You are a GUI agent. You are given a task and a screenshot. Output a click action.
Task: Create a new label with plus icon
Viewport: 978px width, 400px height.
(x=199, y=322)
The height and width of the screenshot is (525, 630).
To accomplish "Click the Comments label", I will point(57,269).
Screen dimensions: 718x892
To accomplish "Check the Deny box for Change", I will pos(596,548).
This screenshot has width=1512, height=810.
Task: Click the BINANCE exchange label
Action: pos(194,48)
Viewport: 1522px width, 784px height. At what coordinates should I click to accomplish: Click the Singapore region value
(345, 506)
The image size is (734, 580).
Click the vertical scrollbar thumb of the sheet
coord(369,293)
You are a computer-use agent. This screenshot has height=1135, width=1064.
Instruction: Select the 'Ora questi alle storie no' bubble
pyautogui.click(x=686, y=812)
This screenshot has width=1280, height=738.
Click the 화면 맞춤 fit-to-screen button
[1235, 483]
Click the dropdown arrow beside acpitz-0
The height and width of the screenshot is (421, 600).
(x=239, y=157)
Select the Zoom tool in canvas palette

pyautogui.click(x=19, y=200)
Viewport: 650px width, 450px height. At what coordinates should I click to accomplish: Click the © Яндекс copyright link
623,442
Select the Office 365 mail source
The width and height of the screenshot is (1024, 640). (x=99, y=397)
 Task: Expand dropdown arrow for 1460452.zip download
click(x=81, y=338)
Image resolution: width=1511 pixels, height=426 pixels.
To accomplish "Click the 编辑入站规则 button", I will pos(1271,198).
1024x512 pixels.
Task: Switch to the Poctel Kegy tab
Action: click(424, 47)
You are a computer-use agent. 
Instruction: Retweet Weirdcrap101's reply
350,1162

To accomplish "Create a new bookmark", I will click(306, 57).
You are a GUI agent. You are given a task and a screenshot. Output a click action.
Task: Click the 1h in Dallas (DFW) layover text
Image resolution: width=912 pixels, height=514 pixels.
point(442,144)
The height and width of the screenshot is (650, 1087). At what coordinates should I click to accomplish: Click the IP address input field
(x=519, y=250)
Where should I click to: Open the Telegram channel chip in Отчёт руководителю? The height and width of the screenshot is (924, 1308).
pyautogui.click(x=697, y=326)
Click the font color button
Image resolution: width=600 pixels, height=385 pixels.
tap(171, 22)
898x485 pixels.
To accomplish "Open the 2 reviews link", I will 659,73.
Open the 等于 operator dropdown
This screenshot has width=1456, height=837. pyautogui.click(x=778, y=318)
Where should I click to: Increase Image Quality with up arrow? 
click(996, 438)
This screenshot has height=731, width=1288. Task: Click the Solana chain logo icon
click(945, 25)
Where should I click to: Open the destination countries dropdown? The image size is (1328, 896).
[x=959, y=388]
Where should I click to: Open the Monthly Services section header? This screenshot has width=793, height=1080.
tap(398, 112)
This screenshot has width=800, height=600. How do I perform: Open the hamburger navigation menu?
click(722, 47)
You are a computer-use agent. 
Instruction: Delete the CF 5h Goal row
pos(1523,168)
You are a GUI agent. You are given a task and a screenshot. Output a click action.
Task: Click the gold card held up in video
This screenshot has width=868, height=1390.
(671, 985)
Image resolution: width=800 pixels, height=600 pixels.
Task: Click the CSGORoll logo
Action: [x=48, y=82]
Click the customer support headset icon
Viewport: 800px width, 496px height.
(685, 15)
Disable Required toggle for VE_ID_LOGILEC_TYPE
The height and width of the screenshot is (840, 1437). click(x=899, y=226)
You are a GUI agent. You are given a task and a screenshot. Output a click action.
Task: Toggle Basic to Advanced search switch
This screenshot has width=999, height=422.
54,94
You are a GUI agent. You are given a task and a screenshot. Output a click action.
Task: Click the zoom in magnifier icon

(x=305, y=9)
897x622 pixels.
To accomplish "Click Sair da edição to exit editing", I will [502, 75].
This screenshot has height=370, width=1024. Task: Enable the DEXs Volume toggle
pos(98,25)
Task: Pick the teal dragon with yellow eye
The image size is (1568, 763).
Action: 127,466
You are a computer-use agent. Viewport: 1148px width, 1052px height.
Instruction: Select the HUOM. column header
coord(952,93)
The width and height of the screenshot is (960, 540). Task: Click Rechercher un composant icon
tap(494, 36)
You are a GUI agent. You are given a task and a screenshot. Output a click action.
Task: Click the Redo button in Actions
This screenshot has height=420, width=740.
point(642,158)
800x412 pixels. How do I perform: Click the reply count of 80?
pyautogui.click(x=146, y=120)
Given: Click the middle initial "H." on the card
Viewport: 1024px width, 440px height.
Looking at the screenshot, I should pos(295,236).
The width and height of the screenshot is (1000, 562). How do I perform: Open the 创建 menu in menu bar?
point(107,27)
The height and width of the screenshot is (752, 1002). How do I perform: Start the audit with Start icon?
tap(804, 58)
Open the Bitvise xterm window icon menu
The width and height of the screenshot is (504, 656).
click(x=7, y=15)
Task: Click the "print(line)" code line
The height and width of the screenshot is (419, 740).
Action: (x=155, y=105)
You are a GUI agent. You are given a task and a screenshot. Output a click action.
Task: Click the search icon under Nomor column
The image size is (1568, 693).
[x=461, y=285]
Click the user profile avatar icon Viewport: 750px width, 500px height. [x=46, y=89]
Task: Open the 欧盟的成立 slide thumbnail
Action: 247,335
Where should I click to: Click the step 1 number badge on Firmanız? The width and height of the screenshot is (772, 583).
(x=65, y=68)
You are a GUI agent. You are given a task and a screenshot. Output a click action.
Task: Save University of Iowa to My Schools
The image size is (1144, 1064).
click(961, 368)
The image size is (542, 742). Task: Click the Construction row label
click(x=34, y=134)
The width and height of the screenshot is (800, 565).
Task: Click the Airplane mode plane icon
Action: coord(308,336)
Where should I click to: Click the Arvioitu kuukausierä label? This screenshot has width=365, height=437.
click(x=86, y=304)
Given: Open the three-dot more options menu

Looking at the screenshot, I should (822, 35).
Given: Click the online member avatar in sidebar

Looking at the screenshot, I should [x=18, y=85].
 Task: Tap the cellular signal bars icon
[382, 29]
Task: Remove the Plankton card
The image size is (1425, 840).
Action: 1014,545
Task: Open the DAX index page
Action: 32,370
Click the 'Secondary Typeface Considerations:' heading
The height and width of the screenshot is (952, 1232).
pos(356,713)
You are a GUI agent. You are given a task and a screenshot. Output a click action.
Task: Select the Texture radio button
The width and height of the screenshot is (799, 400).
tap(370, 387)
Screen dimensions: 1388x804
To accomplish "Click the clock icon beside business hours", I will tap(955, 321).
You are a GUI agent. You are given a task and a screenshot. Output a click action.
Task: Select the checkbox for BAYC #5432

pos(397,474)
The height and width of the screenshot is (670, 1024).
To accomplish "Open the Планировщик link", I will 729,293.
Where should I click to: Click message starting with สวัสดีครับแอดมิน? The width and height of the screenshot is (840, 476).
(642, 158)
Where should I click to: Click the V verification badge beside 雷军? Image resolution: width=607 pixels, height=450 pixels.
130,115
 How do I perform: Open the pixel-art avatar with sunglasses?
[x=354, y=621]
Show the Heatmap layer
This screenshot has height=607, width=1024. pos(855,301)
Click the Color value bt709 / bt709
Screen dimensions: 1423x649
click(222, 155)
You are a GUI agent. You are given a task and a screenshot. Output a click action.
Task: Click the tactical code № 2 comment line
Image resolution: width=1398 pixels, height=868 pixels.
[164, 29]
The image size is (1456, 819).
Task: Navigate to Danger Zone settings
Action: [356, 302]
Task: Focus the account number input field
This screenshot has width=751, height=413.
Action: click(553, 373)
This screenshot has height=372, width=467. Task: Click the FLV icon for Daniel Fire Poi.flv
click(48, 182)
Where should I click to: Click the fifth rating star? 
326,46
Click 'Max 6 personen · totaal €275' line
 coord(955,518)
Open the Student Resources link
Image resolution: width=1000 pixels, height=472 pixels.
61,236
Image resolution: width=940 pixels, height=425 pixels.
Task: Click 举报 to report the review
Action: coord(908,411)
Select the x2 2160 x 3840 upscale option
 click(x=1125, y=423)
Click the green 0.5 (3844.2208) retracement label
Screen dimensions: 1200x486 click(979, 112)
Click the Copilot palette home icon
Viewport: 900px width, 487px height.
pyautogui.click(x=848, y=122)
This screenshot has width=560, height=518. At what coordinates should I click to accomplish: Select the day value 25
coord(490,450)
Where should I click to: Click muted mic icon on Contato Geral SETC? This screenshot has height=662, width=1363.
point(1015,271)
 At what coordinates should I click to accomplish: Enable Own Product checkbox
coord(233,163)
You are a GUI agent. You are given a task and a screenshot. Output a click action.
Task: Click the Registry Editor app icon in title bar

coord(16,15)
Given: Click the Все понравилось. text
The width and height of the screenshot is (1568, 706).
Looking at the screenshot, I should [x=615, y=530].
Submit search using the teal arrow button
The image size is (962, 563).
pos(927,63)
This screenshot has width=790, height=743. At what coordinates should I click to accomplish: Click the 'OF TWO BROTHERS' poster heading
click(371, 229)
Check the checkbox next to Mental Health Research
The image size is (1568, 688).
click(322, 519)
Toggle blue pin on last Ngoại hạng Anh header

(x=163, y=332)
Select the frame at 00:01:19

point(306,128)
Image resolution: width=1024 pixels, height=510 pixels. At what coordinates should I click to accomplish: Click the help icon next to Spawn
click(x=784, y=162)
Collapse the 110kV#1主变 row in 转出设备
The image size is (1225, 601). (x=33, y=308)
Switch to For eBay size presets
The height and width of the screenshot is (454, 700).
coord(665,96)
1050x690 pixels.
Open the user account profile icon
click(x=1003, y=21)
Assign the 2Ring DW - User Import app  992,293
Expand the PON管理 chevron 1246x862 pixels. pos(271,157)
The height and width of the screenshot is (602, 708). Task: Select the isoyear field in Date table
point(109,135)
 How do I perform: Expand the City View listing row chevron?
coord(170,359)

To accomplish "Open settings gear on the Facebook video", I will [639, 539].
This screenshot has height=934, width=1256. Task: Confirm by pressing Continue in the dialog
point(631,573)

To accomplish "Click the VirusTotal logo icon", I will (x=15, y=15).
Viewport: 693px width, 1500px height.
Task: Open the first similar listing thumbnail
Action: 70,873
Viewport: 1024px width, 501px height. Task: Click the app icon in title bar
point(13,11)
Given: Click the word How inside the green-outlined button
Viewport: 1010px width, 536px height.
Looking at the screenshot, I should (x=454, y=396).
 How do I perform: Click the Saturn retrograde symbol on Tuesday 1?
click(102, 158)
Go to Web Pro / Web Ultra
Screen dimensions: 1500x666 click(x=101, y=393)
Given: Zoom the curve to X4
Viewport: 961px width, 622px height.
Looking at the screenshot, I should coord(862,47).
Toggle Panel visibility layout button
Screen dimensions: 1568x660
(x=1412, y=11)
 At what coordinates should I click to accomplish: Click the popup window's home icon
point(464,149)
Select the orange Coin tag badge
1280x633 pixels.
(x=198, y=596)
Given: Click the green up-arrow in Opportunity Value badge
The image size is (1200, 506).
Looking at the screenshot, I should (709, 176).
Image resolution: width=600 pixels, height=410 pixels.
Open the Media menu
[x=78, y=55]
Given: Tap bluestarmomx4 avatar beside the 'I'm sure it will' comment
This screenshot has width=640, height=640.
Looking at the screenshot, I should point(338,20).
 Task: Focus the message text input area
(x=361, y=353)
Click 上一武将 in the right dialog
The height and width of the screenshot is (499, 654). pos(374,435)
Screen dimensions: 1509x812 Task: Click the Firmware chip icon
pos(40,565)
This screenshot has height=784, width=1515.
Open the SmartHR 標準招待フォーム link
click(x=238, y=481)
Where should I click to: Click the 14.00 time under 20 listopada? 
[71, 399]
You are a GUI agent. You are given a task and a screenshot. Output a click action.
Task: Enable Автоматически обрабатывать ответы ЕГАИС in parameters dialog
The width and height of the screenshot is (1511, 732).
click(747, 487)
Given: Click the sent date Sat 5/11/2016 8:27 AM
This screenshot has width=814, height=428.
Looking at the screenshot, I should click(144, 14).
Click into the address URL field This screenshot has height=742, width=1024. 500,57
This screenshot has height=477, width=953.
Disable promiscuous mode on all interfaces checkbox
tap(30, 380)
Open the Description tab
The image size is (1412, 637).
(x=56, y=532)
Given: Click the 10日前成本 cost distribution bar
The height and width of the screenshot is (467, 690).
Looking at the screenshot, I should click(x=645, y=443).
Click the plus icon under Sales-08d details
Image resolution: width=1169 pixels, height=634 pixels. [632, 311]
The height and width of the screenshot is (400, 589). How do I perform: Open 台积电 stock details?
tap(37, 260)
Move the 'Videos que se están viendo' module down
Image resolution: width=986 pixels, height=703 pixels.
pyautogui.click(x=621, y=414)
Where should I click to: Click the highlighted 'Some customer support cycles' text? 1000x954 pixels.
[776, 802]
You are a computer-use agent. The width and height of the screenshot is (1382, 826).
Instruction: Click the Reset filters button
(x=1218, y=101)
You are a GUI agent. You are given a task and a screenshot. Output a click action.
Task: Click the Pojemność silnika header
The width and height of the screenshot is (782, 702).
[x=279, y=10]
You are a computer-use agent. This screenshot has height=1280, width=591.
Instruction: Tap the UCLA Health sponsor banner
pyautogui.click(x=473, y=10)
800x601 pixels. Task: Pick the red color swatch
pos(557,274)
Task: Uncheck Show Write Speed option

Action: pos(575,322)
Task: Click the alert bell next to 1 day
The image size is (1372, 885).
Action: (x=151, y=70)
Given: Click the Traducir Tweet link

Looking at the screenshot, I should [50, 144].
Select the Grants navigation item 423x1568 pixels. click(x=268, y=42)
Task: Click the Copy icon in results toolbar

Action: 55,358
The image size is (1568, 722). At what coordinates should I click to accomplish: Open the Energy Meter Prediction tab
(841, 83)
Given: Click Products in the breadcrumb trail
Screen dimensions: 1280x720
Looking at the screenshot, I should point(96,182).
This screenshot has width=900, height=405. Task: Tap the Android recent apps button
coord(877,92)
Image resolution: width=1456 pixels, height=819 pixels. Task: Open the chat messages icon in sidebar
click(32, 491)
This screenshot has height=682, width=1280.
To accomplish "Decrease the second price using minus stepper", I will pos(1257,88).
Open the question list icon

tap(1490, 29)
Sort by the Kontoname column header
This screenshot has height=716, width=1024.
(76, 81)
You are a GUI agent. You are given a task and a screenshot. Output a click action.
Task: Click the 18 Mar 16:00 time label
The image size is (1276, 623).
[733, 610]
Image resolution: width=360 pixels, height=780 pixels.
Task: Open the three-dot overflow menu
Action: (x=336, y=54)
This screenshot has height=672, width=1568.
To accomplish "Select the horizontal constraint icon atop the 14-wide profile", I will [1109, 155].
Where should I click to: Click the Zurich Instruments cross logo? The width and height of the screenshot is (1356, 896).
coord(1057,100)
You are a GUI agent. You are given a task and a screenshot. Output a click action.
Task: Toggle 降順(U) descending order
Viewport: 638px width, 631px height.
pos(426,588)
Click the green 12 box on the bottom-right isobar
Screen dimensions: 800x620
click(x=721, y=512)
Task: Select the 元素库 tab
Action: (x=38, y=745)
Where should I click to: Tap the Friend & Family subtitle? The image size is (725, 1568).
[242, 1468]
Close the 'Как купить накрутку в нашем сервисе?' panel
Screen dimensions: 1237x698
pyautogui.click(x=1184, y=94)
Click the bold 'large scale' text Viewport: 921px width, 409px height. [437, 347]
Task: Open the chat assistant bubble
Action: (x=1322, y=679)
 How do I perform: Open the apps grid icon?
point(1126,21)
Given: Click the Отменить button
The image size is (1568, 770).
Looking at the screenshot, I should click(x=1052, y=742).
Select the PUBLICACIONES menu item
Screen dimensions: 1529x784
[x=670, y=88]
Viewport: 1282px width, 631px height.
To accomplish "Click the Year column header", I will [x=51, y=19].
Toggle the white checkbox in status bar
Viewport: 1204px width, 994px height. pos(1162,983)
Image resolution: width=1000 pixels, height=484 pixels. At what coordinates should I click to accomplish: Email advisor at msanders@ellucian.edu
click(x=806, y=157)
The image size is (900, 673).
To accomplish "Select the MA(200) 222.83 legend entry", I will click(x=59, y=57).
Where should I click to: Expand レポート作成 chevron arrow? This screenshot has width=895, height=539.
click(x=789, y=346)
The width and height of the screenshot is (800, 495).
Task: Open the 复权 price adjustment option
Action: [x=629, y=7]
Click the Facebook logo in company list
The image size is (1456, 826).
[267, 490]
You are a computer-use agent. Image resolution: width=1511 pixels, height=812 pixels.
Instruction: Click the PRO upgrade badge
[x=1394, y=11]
= = = = =
**YOUR ASSIGNMENT**
Filter the data, keeping only the lines that contain "card".

**EXERCISE RESPONSE**
Task: Click the gold card held up in video
Given: Click the middle initial "H." on the card
Task: Remove the Plankton card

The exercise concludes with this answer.